:: WRITTEN PROBLEM 1 ::
Copy out the part of the op-amp forum thread that opens with the words containing "I have wired" and closes with "with +9v and ground.".
:: WRITTEN PROBLEM 2 ::
Please rewrite the entries from the line containing "The height and" through the line containing "Action: [x=368, y=125]", with "Approve" replaced by "Reject" and nothing else changed. Leave the pictures out of your answer.

:: EXTRACT TO READ ::
• • •

Ridiculously easy opamp circuit not working

Ridiculously easy opamp circuit not working

(OP)
At my wits end here. I must be missing something incredibly basic. Thanks in advance.

I have wired up a simple non-inverting opamp circuit to a LM324A. I have a 10k potentiometer connected across the inverting input and output of the opamp, and a 2k resistor between the inverting input and ground.  

Next I have powered it with +9v and ground.

With only the two resistors and power connected, the output is pegged high (7.8V) no matter what I change the potentiometer value to (verified with a multimeter). What could be causing this?

When I feed it an input signal, nothing happens because it is pegged.

spec sheet:
http://www.fairchildsemi.com/ds/LM/LM324A.pdf

RE: Ridiculously easy opamp circuit not working

While I believe there are voids in the universe that pass over my workbench (and others)on occasion that cause the rules of physics to violate themselves, this state doesn't last very long.   The first thing to rule out is the belief that "I've done nothing wrong."  Maybe a bad chip, wires are on the wrong pins, started with pin 1 as the wrong pin.  First thing to try is to set one input at mid voltage with a simple voltage divider (power to ground).  Then use the pot as a second voltage divider on the other input.  About the middle of the pots rotatation you should see the output flip as the op amp acts as a simple comparator.  This transition occurs when the difference is less than a milivolt.  Something to remember!  In most circuits, seeing a measurable difference between the two inputs indicates something is wrong.

• • •

:: GIVEN RECORDS ::
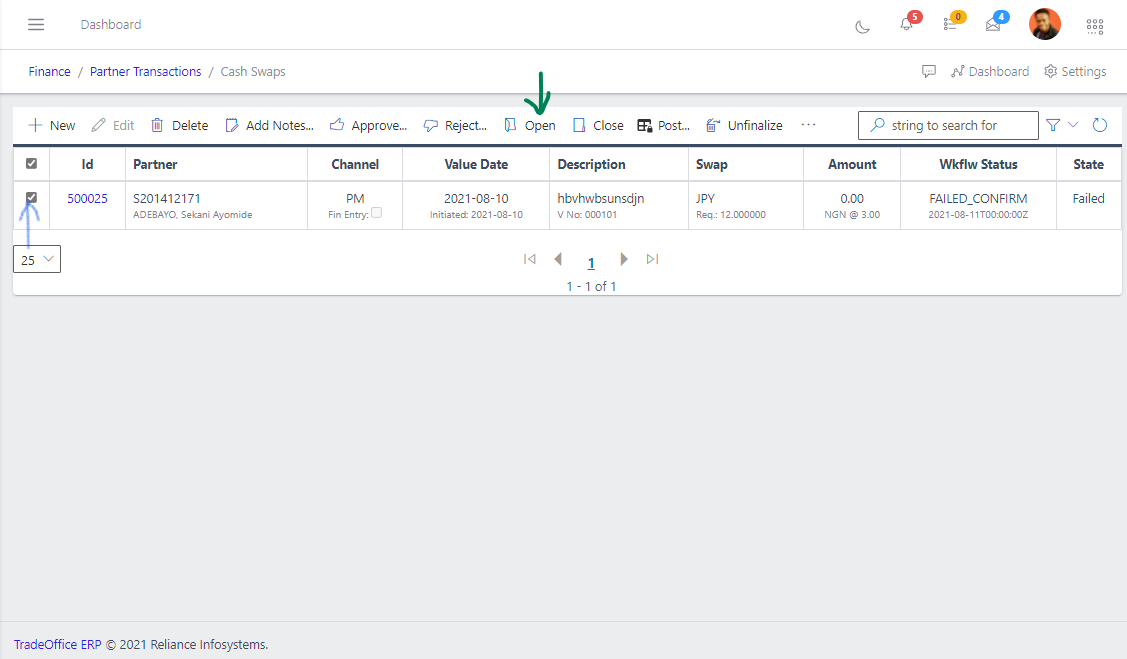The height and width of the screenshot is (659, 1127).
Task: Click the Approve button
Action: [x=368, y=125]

• • •

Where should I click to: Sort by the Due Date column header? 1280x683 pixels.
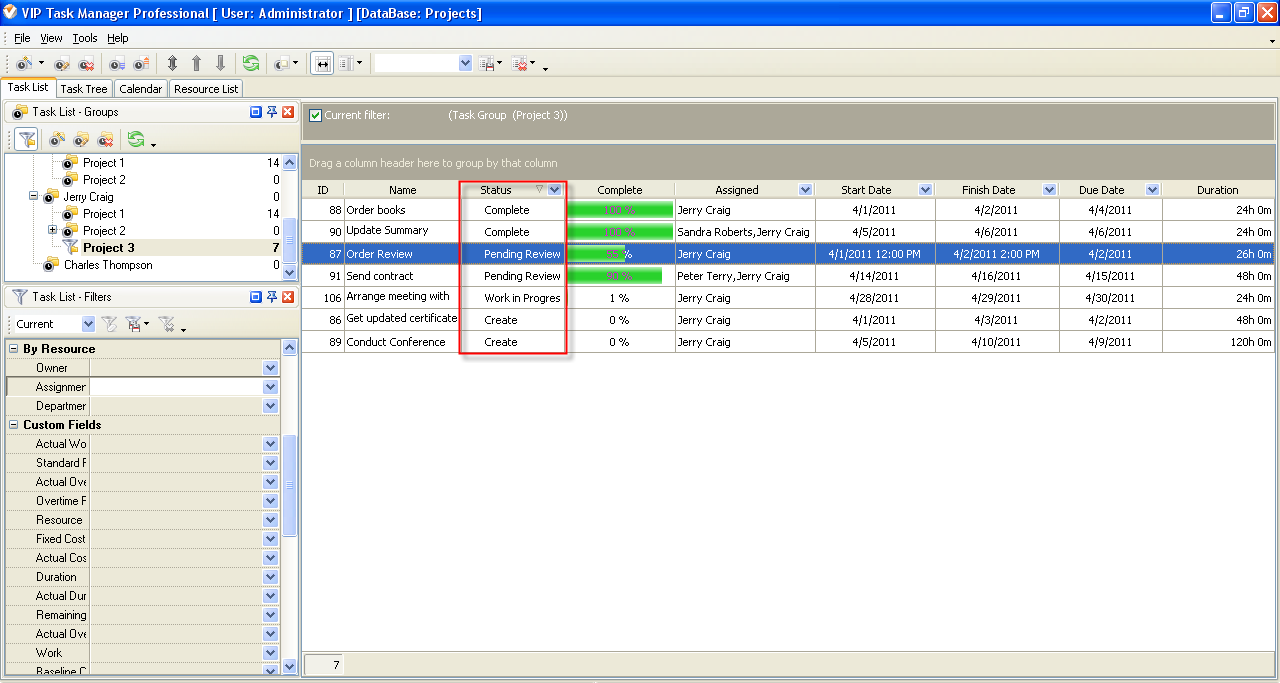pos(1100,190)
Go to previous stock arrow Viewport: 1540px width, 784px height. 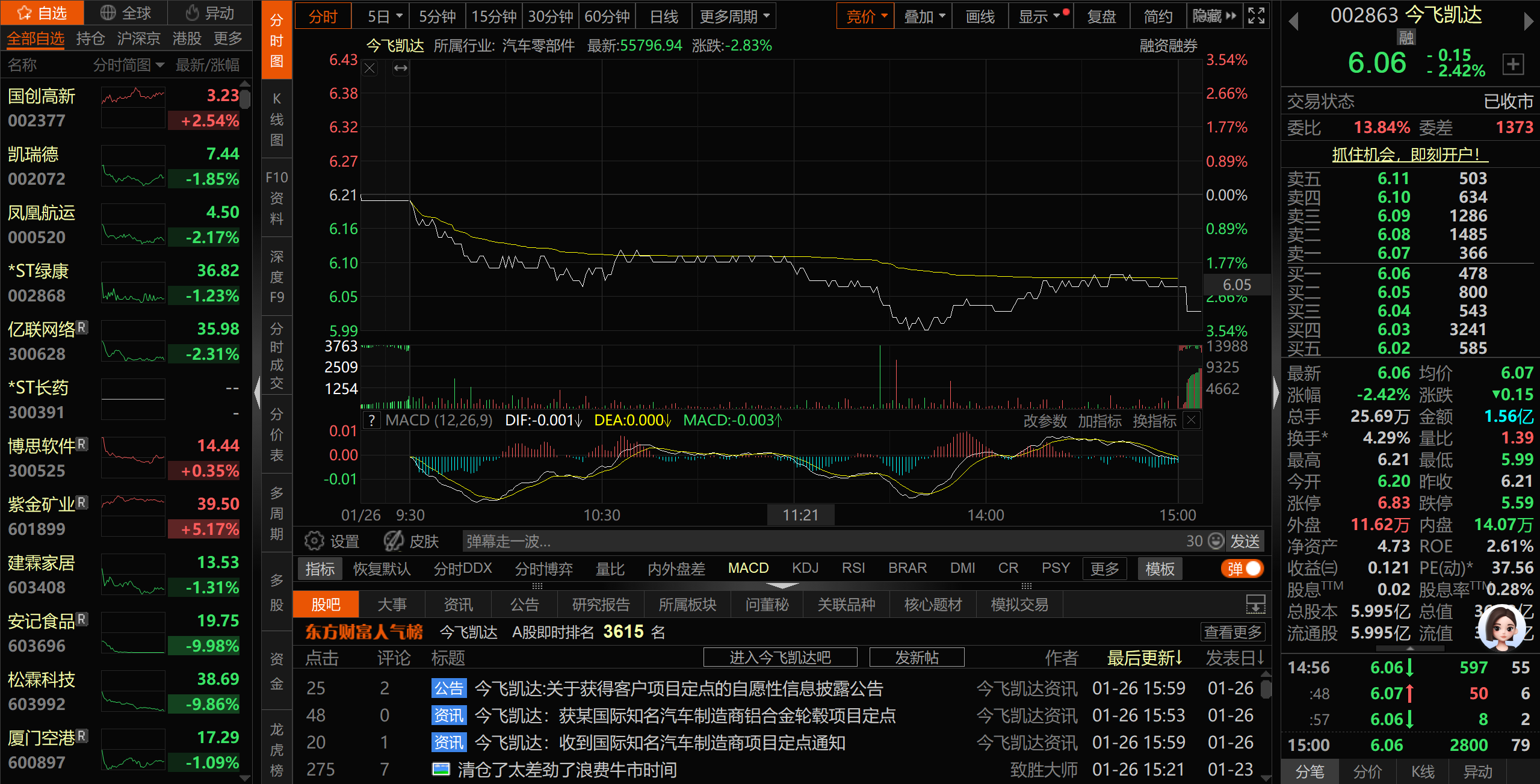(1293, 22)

• • •

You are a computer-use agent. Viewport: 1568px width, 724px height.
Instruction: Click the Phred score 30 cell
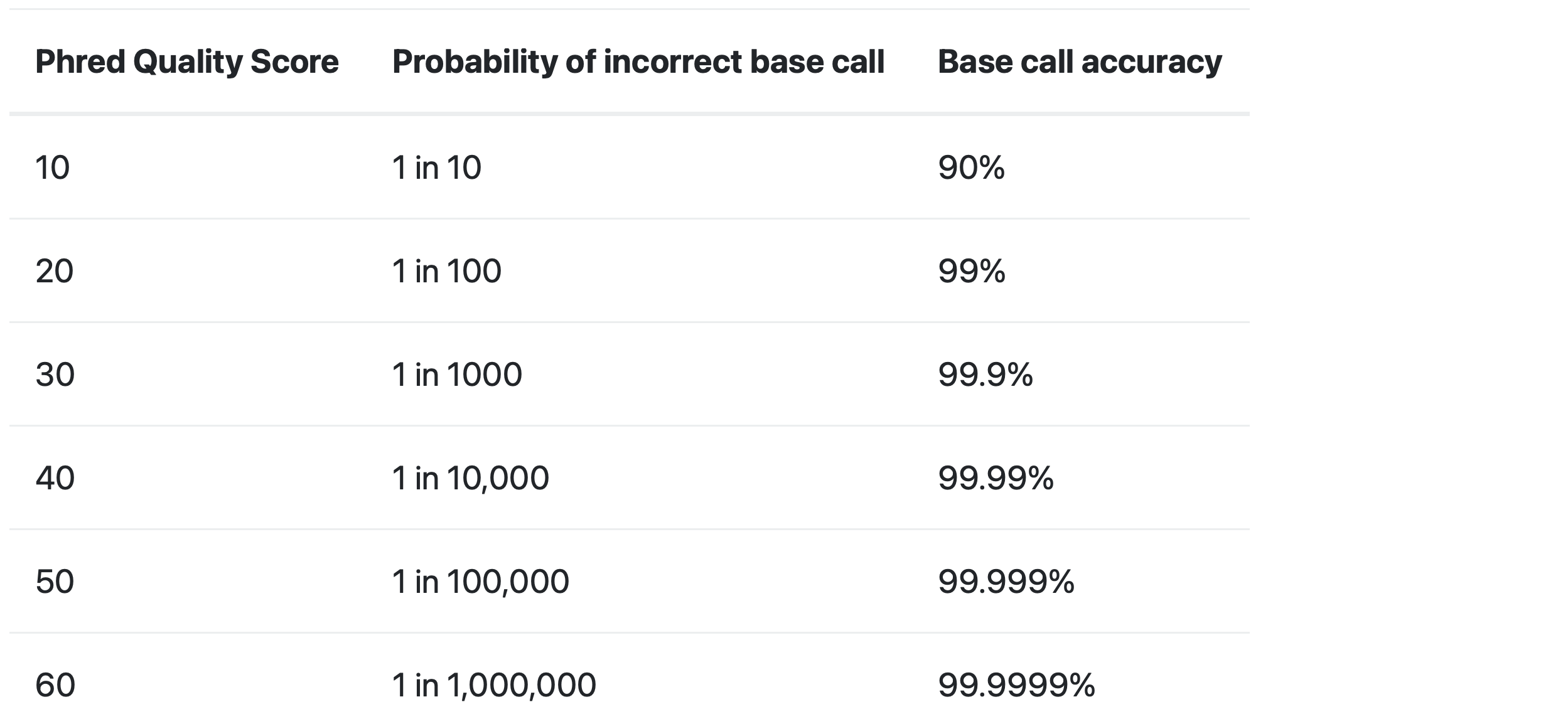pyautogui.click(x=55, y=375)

• • •

:: OUTPUT 1 ::
I have wired up a simple non-inverting opamp circuit to a LM324A. I have a 10k potentiometer connected across the inverting input and output of the opamp, and a 2k resistor between the inverting input and ground.  

Next I have powered it with +9v and ground.

:: OUTPUT 2 ::
The height and width of the screenshot is (659, 1127).
Task: Click the Reject button
Action: [x=368, y=125]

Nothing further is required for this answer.